▸ **Your instructions**
Copy out every line of the entries below, from the line containing "You are a GUI" down to the line containing "Viewport: 1456px width, 819px", both of those included. Leave the pictures out.

▸ **Material provided**
^^^^

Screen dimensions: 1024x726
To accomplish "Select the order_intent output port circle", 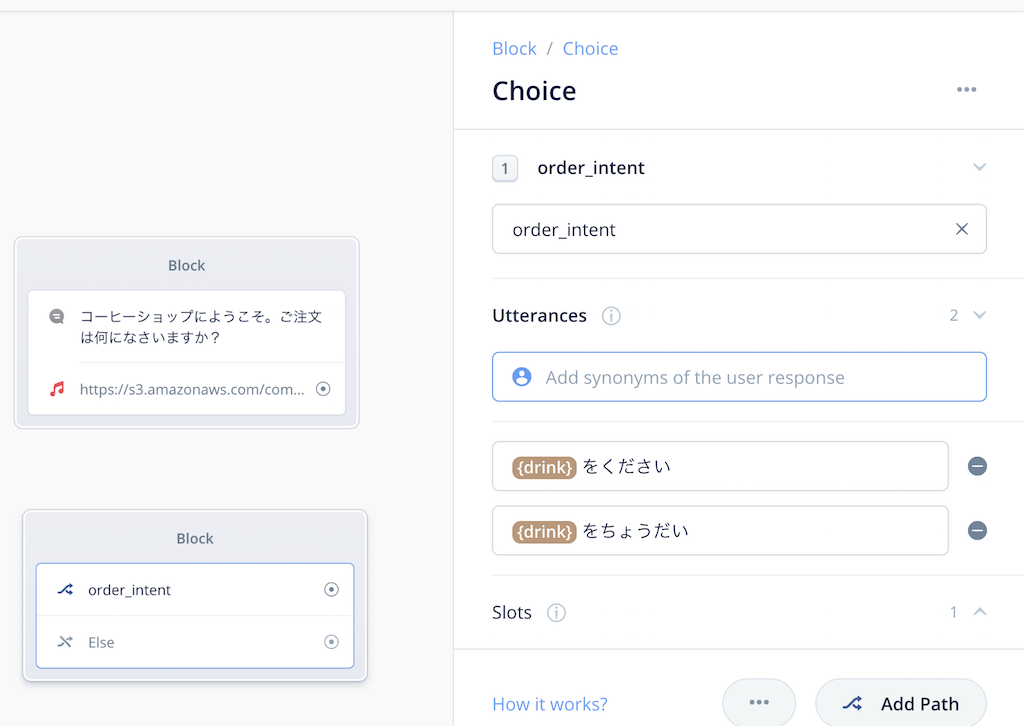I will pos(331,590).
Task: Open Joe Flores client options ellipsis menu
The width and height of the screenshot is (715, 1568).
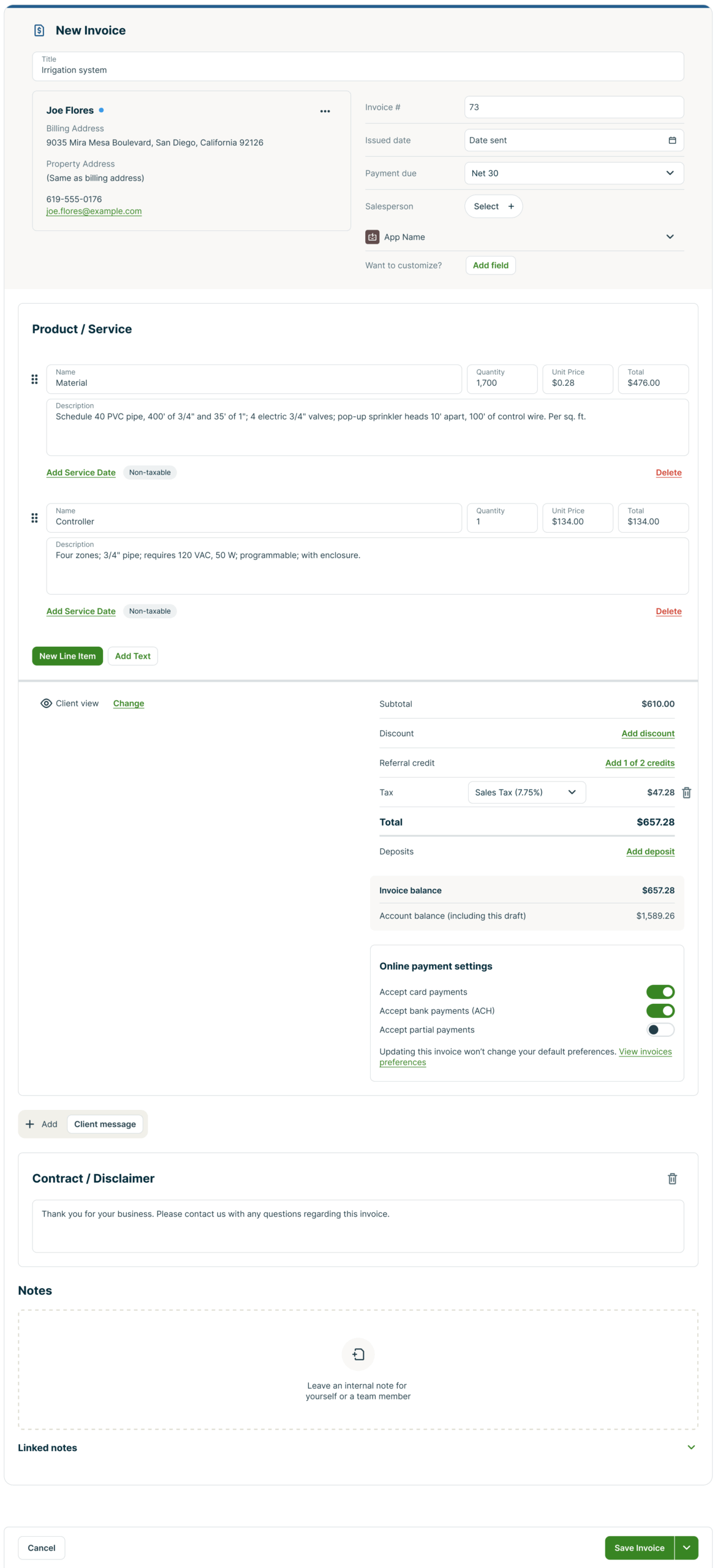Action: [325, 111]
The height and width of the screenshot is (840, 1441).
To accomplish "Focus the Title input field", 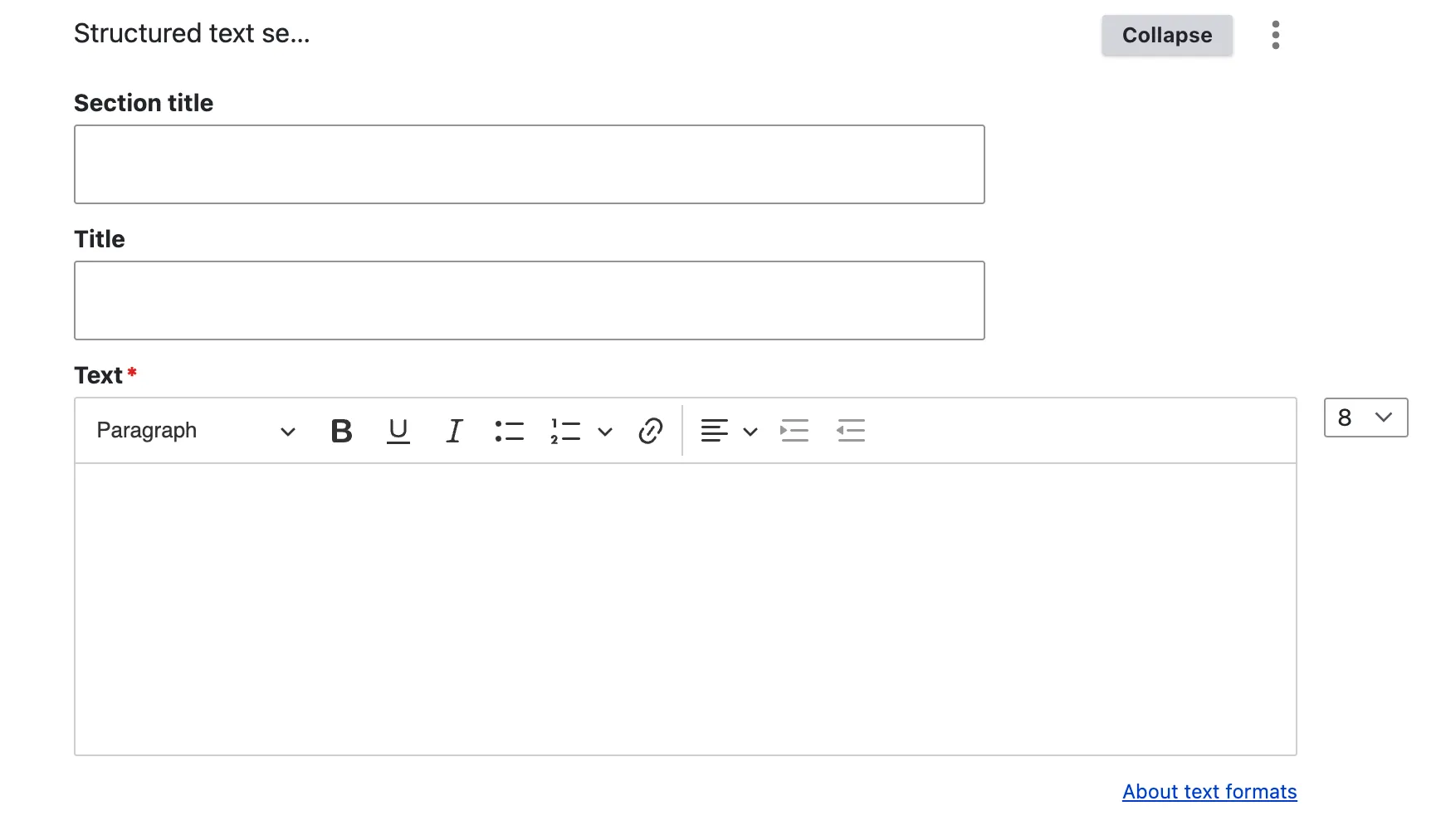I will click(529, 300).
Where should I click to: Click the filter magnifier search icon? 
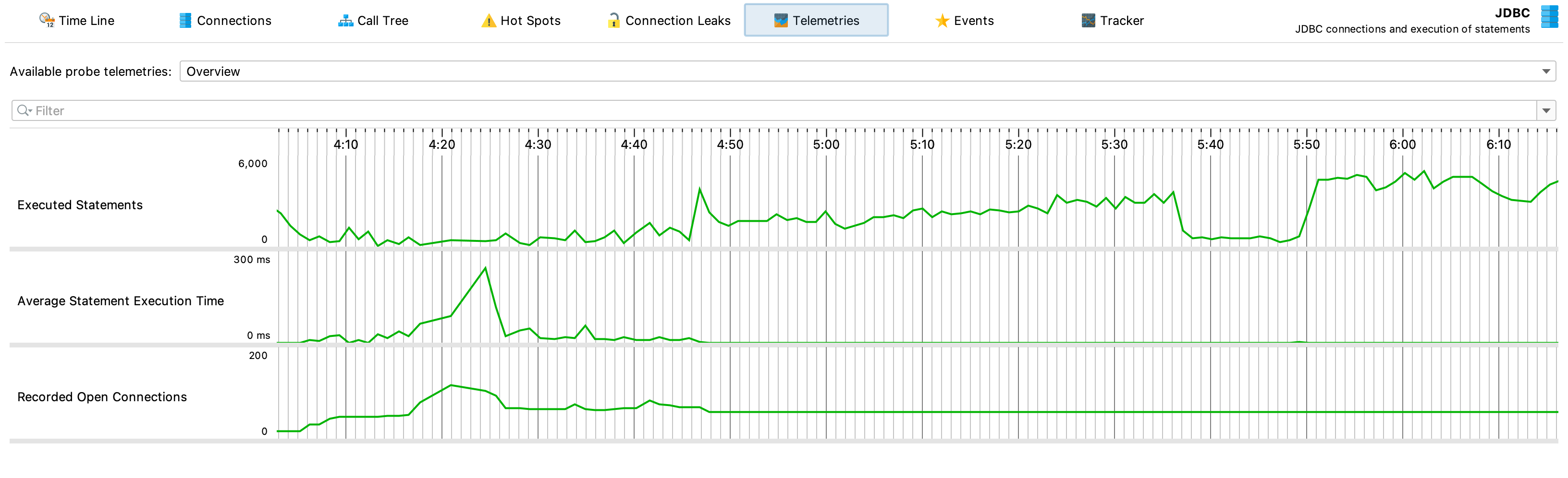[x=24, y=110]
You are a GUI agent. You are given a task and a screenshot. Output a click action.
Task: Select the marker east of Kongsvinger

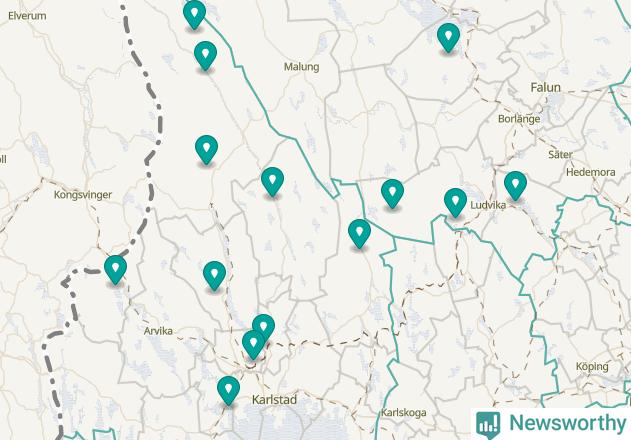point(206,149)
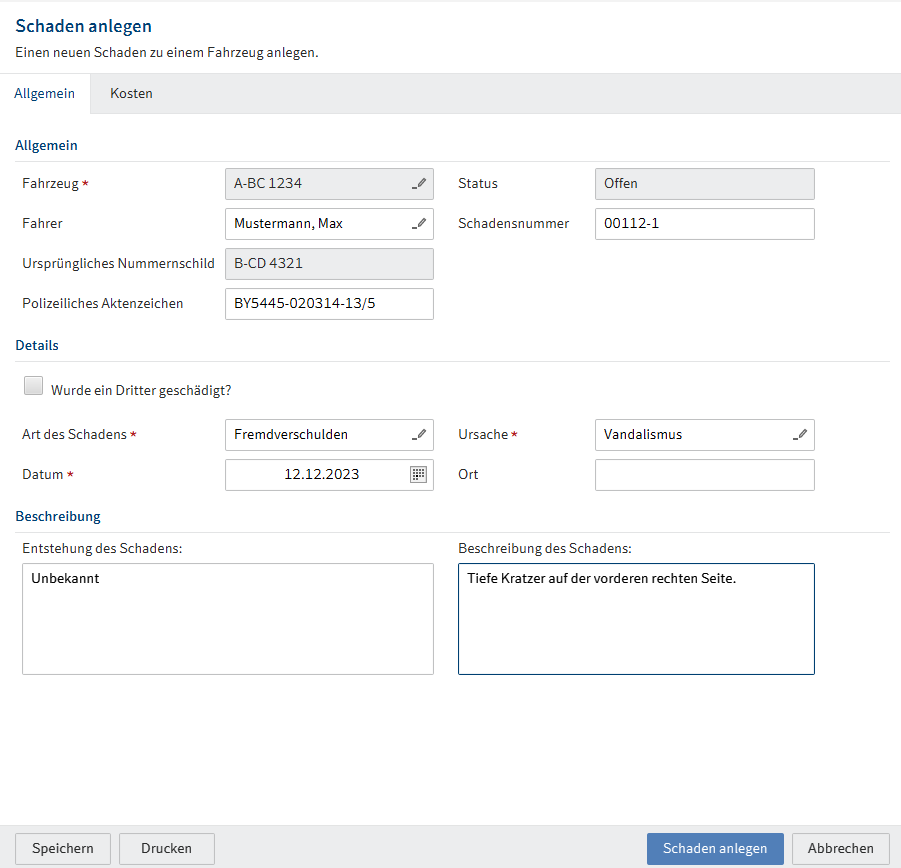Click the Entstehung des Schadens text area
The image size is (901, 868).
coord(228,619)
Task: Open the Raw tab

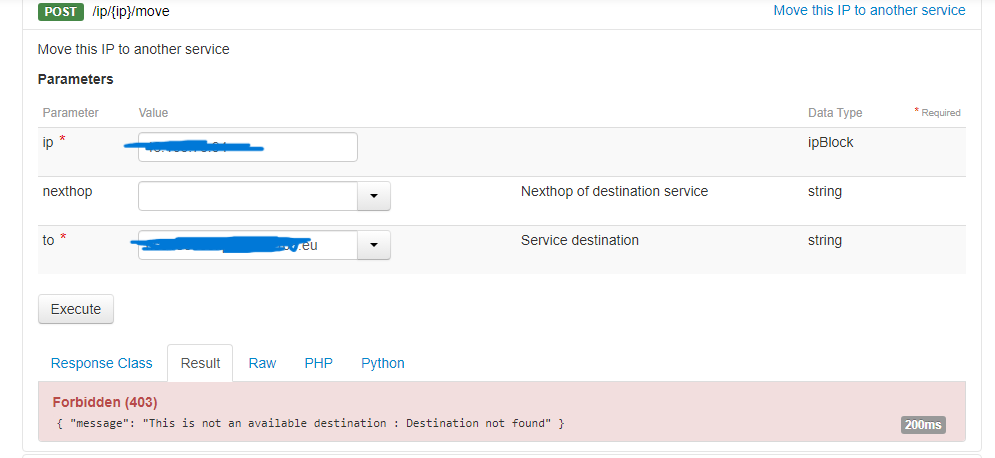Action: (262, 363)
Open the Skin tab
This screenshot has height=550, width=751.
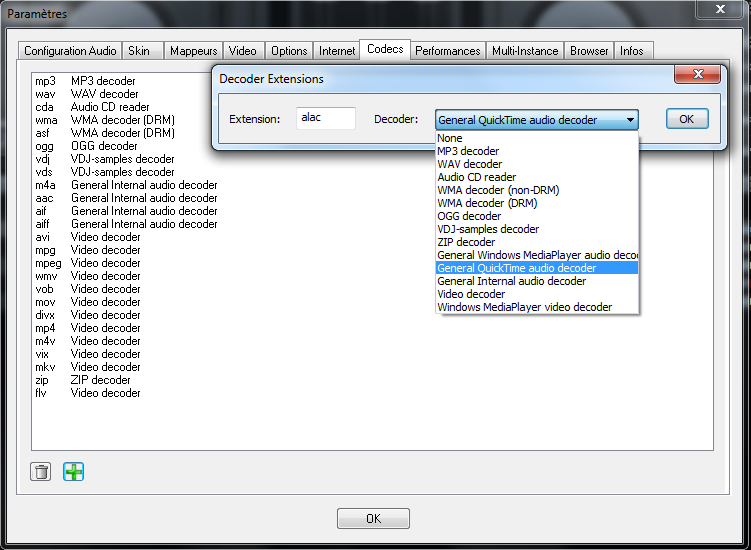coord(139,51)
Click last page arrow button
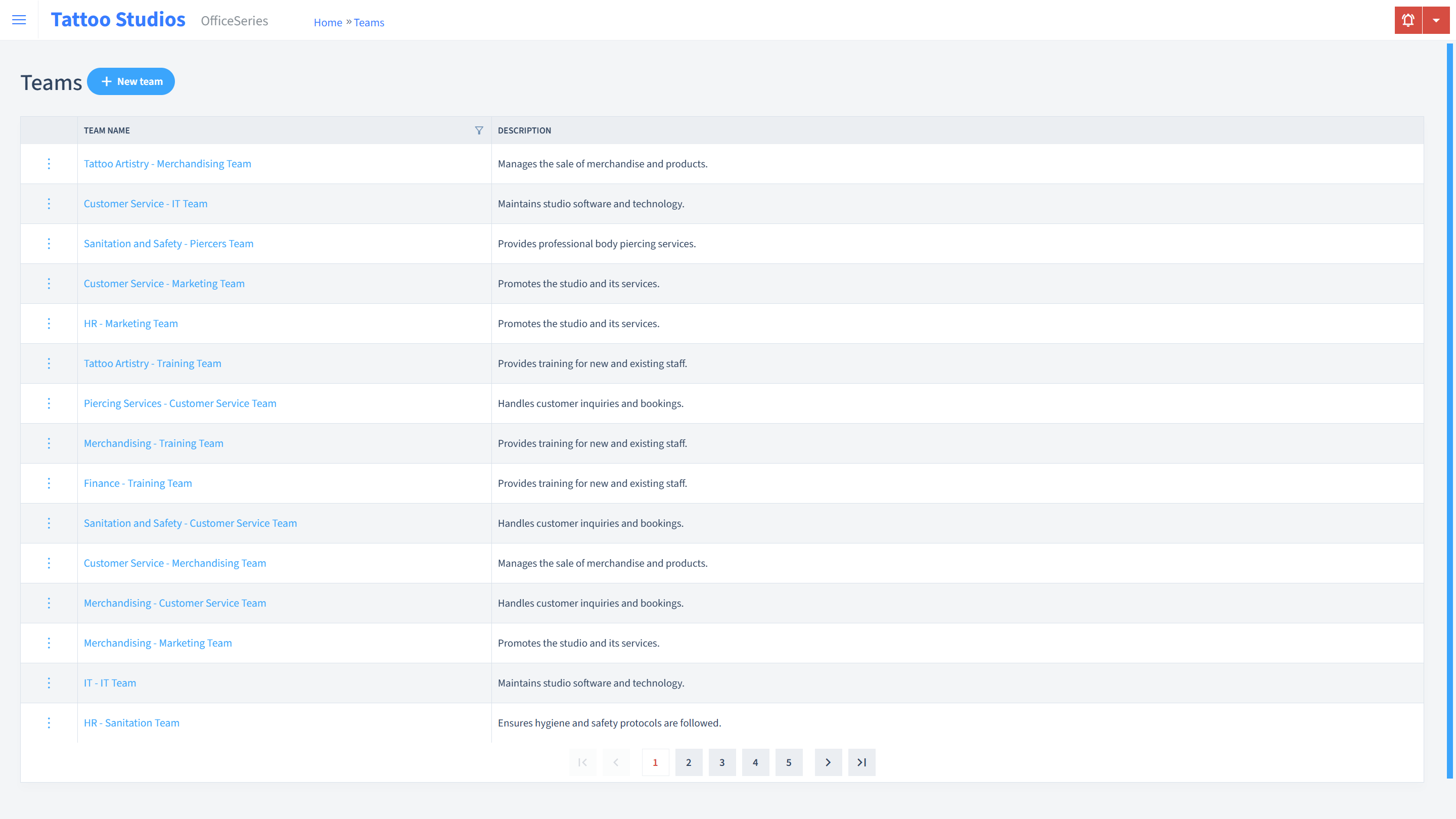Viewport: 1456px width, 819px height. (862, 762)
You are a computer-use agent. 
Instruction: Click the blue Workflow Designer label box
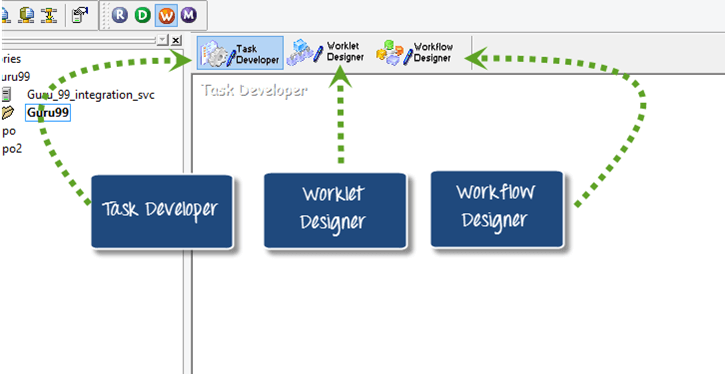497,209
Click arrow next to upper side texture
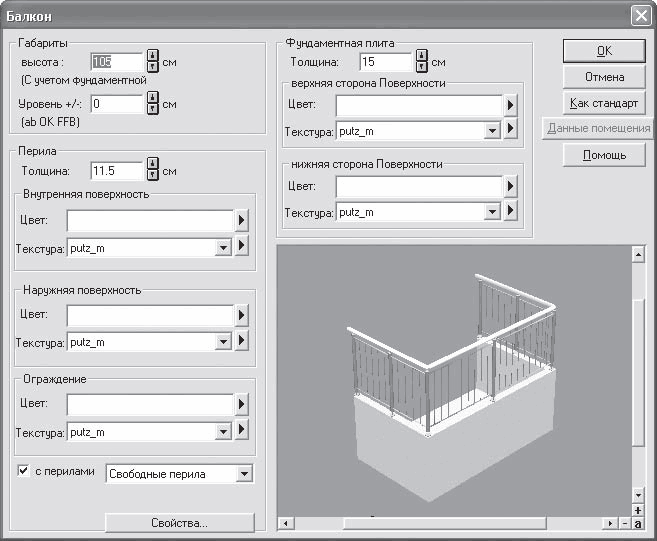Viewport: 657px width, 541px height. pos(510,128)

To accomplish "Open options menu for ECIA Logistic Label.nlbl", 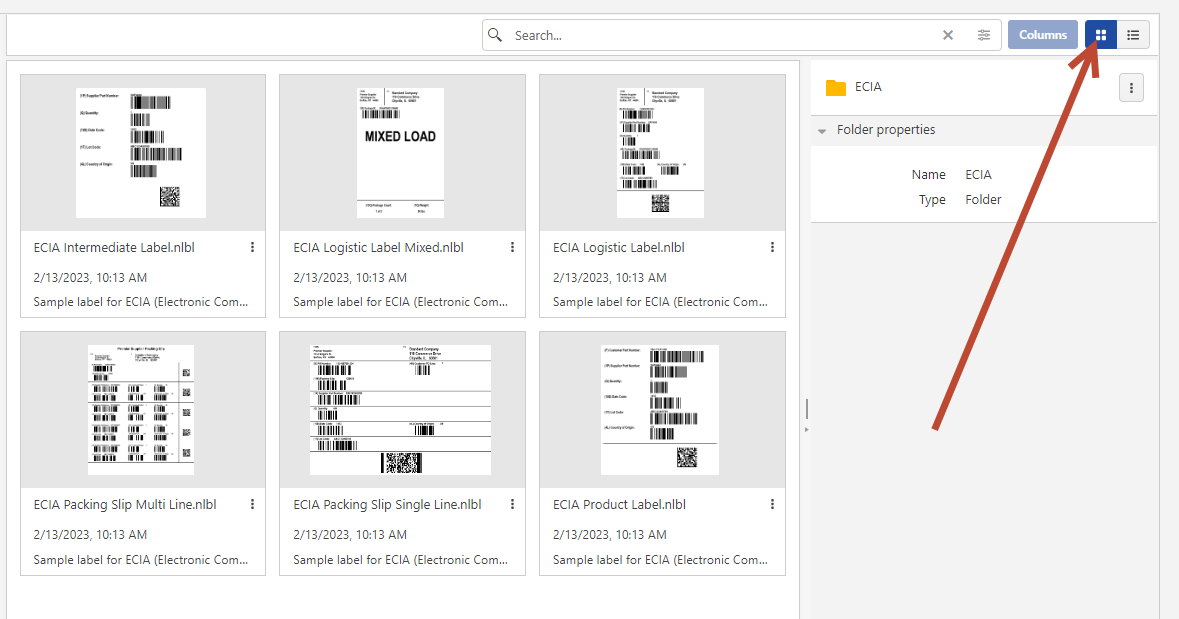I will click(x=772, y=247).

^^^^

▸ **Reply**
You are a GUI agent. You are given a task and a screenshot. Output a click action.
Task: Select the marker east of Kongsvinger

point(206,149)
Click the Entstehung des Schadens text area
The image size is (901, 868).
coord(228,619)
Task: Open the Raw tab

Action: (262, 363)
Open the Skin tab
This screenshot has height=550, width=751.
coord(139,51)
Click last page arrow button
Viewport: 1456px width, 819px height. (862, 762)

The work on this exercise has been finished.